Marketers have spent more than a half century trying to convince consumers to buy the image of youth being a perfect time, filled with frivolity and carelessness. Literature portrays an idyllic time of life that is airy, unassuming and light. Pop music suggests that between mood swings youth have little room left for the concerns of adulthood. As for childhood, these same elements perpetuate a further mythology, reinforcing the traditional conception of children as simplistic minions, empty vessels awaiting the knowledge of adulthood and eagerly assuming whatever mantle is given them by the adults around them, whether that of son or daughter, student or client - or all together, at the same time.
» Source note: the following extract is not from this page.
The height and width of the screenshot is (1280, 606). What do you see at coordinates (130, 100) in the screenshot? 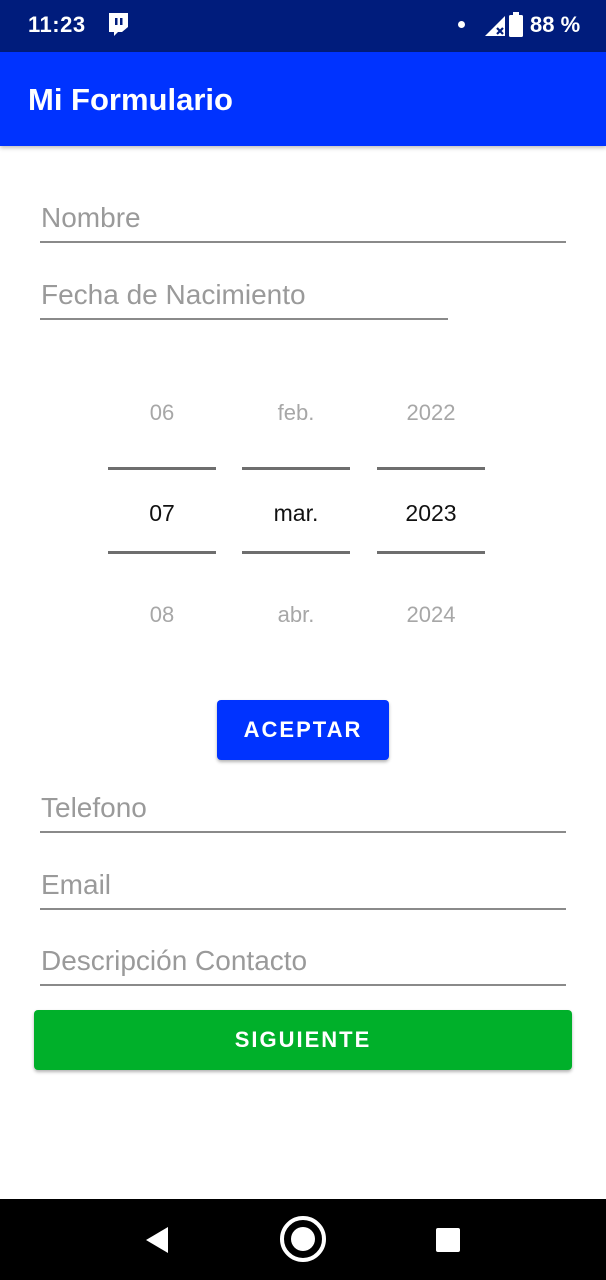
I see `app-title: Mi Formulario` at bounding box center [130, 100].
Adults are taught to envy this existence. In modern America this first took the form of cherish, in a Victorian era when middle class children were placed on pedestals for their preciousness and perfection. During that same period youth were married off or sent to their professions when they were young. Working class boys became apprentices to laborers, craftsmen and farmers while poor children were sent to the fields, factories and mines. In the ensuing 100 years youth were alternately viewed as powerful (1930s); suspicious (1950s); despised (1960s); lazy (1970s and 80s); dangerous (1990s), and; overachieving (2000s). All of these attitudes are then marketed back to adults as something to actually want: In the 1940s adults were sold the power of their youth; the so-called laziness of the 1970s was used as a counter-image for adults to rebel against in the 1980s, driving them to become more even more driven, more capitalistic. This says nothing of today, when adults are busy buying HDTVs and widgets for their cars in order to compensate for our inadequate knowledge of technology in the face of the Digital Natives of today.

None of this says anything of the political concerns of youth today, living in a world where they are systematically denied the right to freedom, participation or democratic representation. But that's another conversation for a different day. This post is simply meant to expose another popular perspective towards children and youth, which is young people as enviable.